This is where we take, you know, these really complex topics, try to pull out the essential bits and give you something useful, something you can walk away with right now.
It's all about that extraction.
So today we're digging into something truly foundational for safe medication use.
We're talking about the nursing process,
drawing from one of the core pharmacology texts by Lilly Collins and Snyder.
It's that organizational structure.
It really is.
And understanding this, it's not just like for passing an exam.
This is the absolute bedrock for safe professional nursing practice.
It's how we think, how we organize care.
It's the art and science bit, really.
Absolutely.
So we're going to unpack this five -step framework.
It's flexible, adaptable.
It guides all those key decisions around giving medications.
Okay, so let's get into it.
The nursing process.
The text calls it well -established, research -supported, and crucially flexible.
Adaptable.
It's not just a rigid checklist, is it?
What are these five core steps?
Right.
Not rigid at all.
The five steps are assessment first, then identification of human need statements.

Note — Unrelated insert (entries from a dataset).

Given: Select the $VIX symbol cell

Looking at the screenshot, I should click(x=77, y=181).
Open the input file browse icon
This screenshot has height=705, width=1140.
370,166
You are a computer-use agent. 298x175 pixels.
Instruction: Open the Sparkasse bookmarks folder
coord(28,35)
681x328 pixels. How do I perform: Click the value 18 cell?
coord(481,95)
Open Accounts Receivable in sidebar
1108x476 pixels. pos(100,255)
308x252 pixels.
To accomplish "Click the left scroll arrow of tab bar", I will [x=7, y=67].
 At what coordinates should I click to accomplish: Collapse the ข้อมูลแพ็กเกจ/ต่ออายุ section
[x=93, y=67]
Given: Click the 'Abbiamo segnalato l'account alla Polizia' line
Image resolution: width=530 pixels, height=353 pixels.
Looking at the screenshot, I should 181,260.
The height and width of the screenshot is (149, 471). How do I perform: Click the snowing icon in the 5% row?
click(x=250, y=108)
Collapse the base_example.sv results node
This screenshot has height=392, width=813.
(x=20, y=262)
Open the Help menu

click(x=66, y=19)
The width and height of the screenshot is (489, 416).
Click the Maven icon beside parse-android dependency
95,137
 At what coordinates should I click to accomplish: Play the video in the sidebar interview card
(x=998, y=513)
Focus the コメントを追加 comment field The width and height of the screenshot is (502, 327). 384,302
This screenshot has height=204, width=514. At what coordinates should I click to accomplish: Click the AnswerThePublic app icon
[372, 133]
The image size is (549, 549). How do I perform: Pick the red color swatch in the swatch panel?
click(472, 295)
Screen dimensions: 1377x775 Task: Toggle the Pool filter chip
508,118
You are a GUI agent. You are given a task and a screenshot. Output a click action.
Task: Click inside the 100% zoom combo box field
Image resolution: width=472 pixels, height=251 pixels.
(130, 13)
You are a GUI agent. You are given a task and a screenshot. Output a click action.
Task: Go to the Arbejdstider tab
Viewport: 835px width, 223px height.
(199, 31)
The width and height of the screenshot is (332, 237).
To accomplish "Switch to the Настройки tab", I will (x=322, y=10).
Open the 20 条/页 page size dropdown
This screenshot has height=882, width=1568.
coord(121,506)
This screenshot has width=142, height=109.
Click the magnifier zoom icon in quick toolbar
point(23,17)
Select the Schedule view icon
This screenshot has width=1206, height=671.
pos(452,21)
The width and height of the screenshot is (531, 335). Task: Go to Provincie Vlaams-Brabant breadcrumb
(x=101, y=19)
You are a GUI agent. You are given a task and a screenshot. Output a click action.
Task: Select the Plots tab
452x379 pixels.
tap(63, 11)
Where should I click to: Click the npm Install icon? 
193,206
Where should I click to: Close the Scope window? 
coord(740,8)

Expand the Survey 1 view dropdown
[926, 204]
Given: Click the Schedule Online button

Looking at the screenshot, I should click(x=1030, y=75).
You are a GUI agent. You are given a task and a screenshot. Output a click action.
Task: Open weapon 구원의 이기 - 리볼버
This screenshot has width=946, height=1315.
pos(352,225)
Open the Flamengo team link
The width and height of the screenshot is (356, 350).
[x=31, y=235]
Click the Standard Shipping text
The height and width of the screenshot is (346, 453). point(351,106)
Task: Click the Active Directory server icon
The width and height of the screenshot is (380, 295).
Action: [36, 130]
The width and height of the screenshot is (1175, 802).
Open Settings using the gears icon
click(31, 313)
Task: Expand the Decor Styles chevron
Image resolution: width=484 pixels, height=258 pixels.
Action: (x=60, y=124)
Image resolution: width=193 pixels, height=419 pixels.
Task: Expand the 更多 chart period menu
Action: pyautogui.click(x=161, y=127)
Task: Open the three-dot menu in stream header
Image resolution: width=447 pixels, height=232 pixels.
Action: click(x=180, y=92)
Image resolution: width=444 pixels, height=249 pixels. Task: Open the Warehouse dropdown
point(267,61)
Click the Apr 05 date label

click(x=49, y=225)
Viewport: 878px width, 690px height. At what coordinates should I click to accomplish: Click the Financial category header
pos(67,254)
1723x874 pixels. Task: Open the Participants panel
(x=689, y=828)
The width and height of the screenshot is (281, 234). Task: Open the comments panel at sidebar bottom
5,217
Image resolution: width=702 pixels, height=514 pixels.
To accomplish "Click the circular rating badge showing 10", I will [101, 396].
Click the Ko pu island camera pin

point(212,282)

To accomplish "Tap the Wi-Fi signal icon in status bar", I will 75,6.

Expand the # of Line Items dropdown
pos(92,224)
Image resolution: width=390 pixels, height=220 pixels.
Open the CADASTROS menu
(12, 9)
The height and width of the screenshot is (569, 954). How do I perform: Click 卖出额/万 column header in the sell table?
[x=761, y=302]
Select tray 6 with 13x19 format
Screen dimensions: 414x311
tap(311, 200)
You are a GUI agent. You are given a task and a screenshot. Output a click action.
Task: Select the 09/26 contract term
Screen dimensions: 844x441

After that comes planning, and that includes identifying outcomes, which is super important.
Then implementation, that's the doing part, including teaching the patient.
And finally, evaluation.
Did it work?
And actually, before we dive into assessment, there's a key language point the text makes.
A real shift.
We need to be using the term human need statements.
That's the specific wording now.
It's replaced nursing diagnoses from, older ways of thinking.
It's more patient -centered.
That's a really important distinction, human need statements.
Got it.
It shifts the focus, doesn't it, towards the patient's experience.
Okay, so the nurse uses this process,
but who actually starts the ball rolling with the medication order itself?
Right.
That's the prescriber.
And the text defines that pretty broadly.
It's any health professional who's licensed to prescribe meds.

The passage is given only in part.